• **Bagian Teks**:

Dari Dawud bin Kurdus, dia berkata, “Aku telah megadakan perjanjian perdamaian dengan Umar bin Khaththab mengenai perkara yang terjadi di kalangan bani Taghlib. Yaitu setelah mereka berhasil memutuskan pengaliran sungai Furat dan mereka ingin menyebrang ke negeri Roma. Perdamaian itu disepakati dengan syarat bahwa tidak boleh mengubah agama  anak-anak mereka, tidak boleh memaksa masuk agama lain dan mereka berkewajiban membayar pajak pajak pajak secara berlipat ganda mulai dari angka puluhan. Yaitu, setiap orang yang memiliki dua puluh dirha, maka dia mesti membayar satu dirham sebagai pajak dan seterusnya. Maka bani Taghlib tidak memiliki jaminan keamanan, sebab mereka telah mengubah agama anak-anak mereka.”
Abu Ubaid mengatakan bahwa yang dimaksudkan dengan “mengubah agama anak-anak mereka” adalah mengbah agama dan memasukkan anak-anak mereka ke dalam agama Nasrani.
Dari Zur’ah ibnun-Nu’man atau an-Nu’man bin Zurah bahwa dia pernah bertanya kepada Umar ibnul Khaththab. Dia telah membicarakan mengenai persoalan bani Taghlib. Sementara Umar berkeinginan mengambil jizyah  dari mereka. Lalu mereka banyak yang melarikan diri keseluruh plosok negeri. An-Nu’man atau Zur’ah ibnu Nu’man berkata, “Wahai Amirul Mukminin, sesungguhnya bani Taghlib juga termasuk bangsa Arab. Mereka sangat enggan membayar jizyah, ditambah lagi mereka adalah orang yang tidak memiliki harta kekayaan. Mereka hanyalah orang yang memiliki profesi bercocok tanam dan pengembala. Mereka sangat handal dalam peperangan dan strategi untuk melawan mereka. Oleh karena itu, jangalah engkau meminta bantuan kepada mereka untuk memerangi musuhmu.”
Lalu Umar ibnul Khaththab mengadakan perjanjian damai bersama mereka, tetapi dengan syarat melipatgandakan pembayaran zakat ke atas mereka dan mereka tidak boleh memasukkan anak-anak mereka kedalam agama nasrani. Mughirah berkata, “Aku telah diceritakan bahw Ali pernah berkata, ‘Jika aku mendapat tugas untuk mengatasi persoalan bani Taghlib, aku mempunyai pendapat yang khusus mengatasi mereka. Aku akan memerangi pasukan mereka dan aku akan menawan anak keturunan mereka. Sebab, mereka telah melanggar perjanjian dan jaminan keamanan telah hilang dari mereka, ketika mereka telah memasukkan anak-anak mereka ke dalam agama Nasrani.”
Dari Ziayad bin Hudair bahwa Umar telah memerintahkan suapaya memungut pajak dari kalangan bani taglib sebanyak sepersepuluh dan dari kalangan penganut agama nasrani (ahl kitab) sebanyak seperlima.

• **Tugas Anda**:
(a) Tuliskan kembali bagian teks tentang bani Taghlib mulai dari "Abu Ubaid mengatakan" sampai dengan "dan memasukkan anak-anak mereka ke dalam agama Nasrani.".
(b) Sebutkan semua syarat perdamaian dengan bani Taghlib yang tercantum dalam riwayat Dawud bin Kurdus pada teks tentang bani Taghlib.

• **Cuplikan Data**:
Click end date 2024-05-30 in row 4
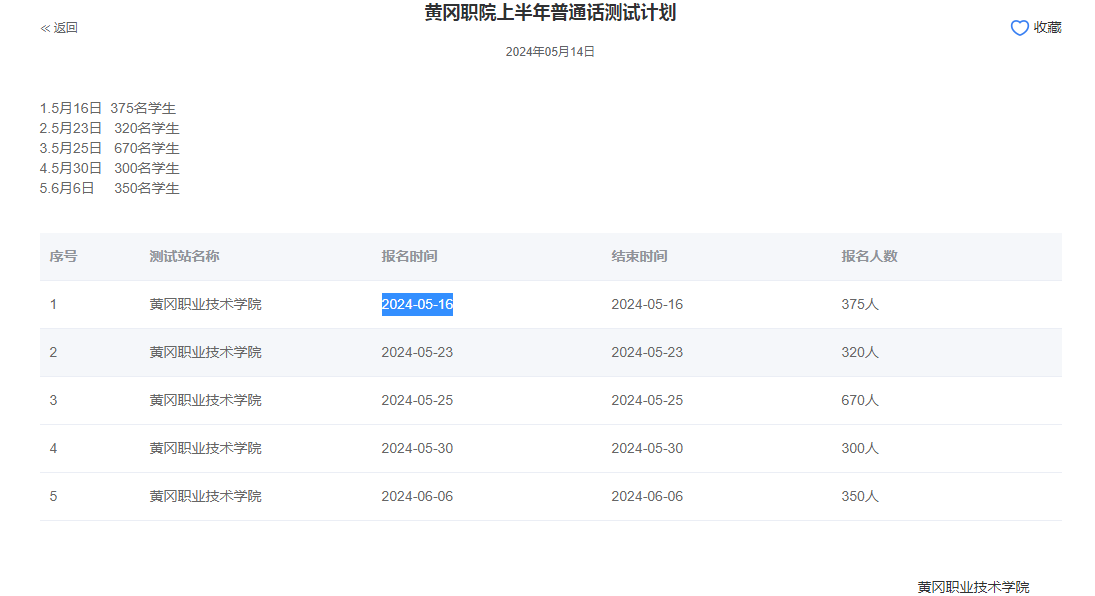This screenshot has width=1095, height=596. tap(647, 448)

• **Kunci Jawaban**:
(a)
Abu Ubaid mengatakan bahwa yang dimaksudkan dengan “mengubah agama anak-anak mereka” adalah mengbah agama dan memasukkan anak-anak mereka ke dalam agama Nasrani.

(b)
- Tidak boleh mengubah agama anak-anak mereka.
- Tidak boleh memaksa masuk agama lain.
- Mereka berkewajiban membayar pajak secara berlipat ganda mulai dari angka puluhan.